Now in its twelfth year, Radio Healer will use the Artist Research and Development Grant to build electronic musical instruments that are more technically sophisticated than what they have built in the past, and to acquire an audio amplification system that supports outdoor performances.

RadioHealerElectronicInstrument_aIn his application, Martínez described the objective of Radio Healer: “Our goal is to cultivate the emergence of new indigenous frameworks and theories that help contribute toward the creation/control of meaning and the practice of culture (indigenous re-imagined ceremony) by indigenous peoples through media.”

Martínez directs Radio Healer and works with Randy Kemp, Raven Kemp, and Edgar Cardenas to conceptualize and perform Radio Healer.  Together, all of the artists design and build electronic musical instruments, as well as compose and produce visual and sonic media for performances.

Martínez is an artist-scholar whose work extends from his Northern New Mexican Mestizo roots. As an artist-scholar his work is grounded in deep technical, rhetorical, and aesthetic knowledge for positioning metaphors through the composition, installation, and performance of conceptual art. In weaving his art and scholarship together, Martínez engages publics in inquiry and deliberation on pressing issues such as socio-economic inequities, structural racism, building public memory, the increasing velocities of media, digital media and learning, environmental degradation, and indigenous sovereignty.

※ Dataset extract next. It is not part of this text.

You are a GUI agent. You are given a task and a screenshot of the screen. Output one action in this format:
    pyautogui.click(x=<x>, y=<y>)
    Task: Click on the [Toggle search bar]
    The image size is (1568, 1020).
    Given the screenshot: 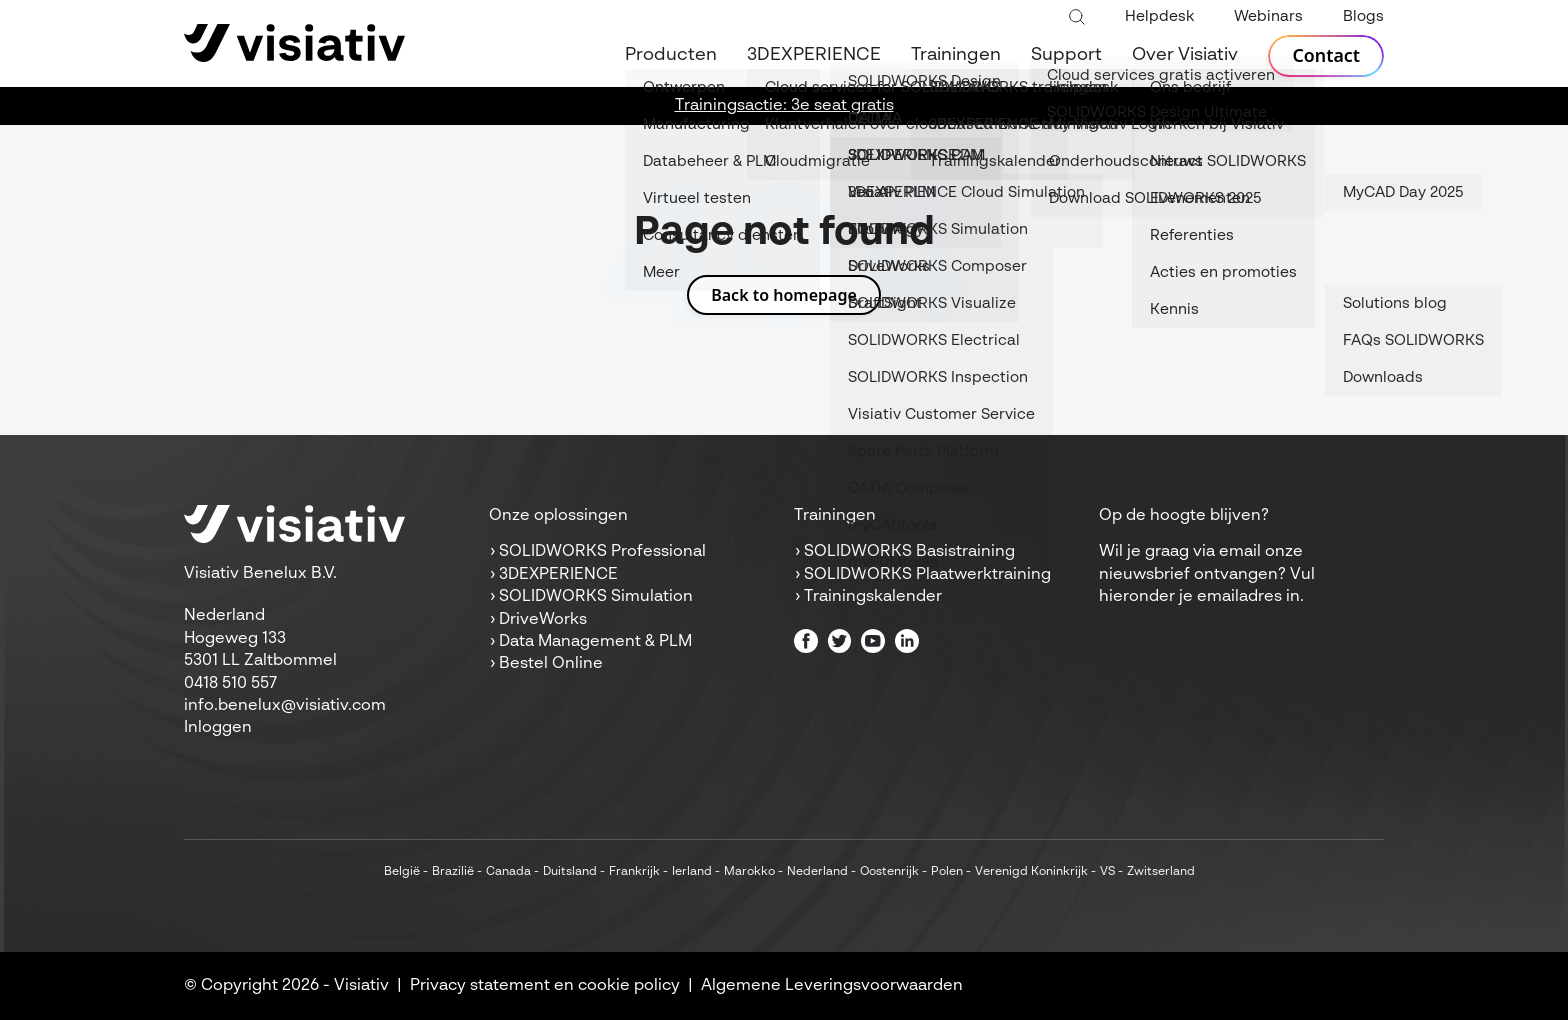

Central to his work, Martínez collaborates as a member of inter-cultural Chicana/o and Native American interdisciplinary collectives. These learning communities generate conceptual artworks that encode North American indigenous values and produce co-intentional culturally-responsive research. He is a member of the indigenous artist collectives Postcommodity, Burning Wagon, and Radio Healer, and a former National Science Foundation Graduate Research Assistant at Arizona State University. His work has been published, presented, exhibited, and performed throughout North America, Europe, Australia, and in Africa.  Martínez recently completed his doctorate in Rhetoric, Composition and Linguistics at Arizona State University, where he is currently a Postdoctoral Fellow at the Herberger Institute for Design and the Arts, and the Mary Lou Fulton Teachers College.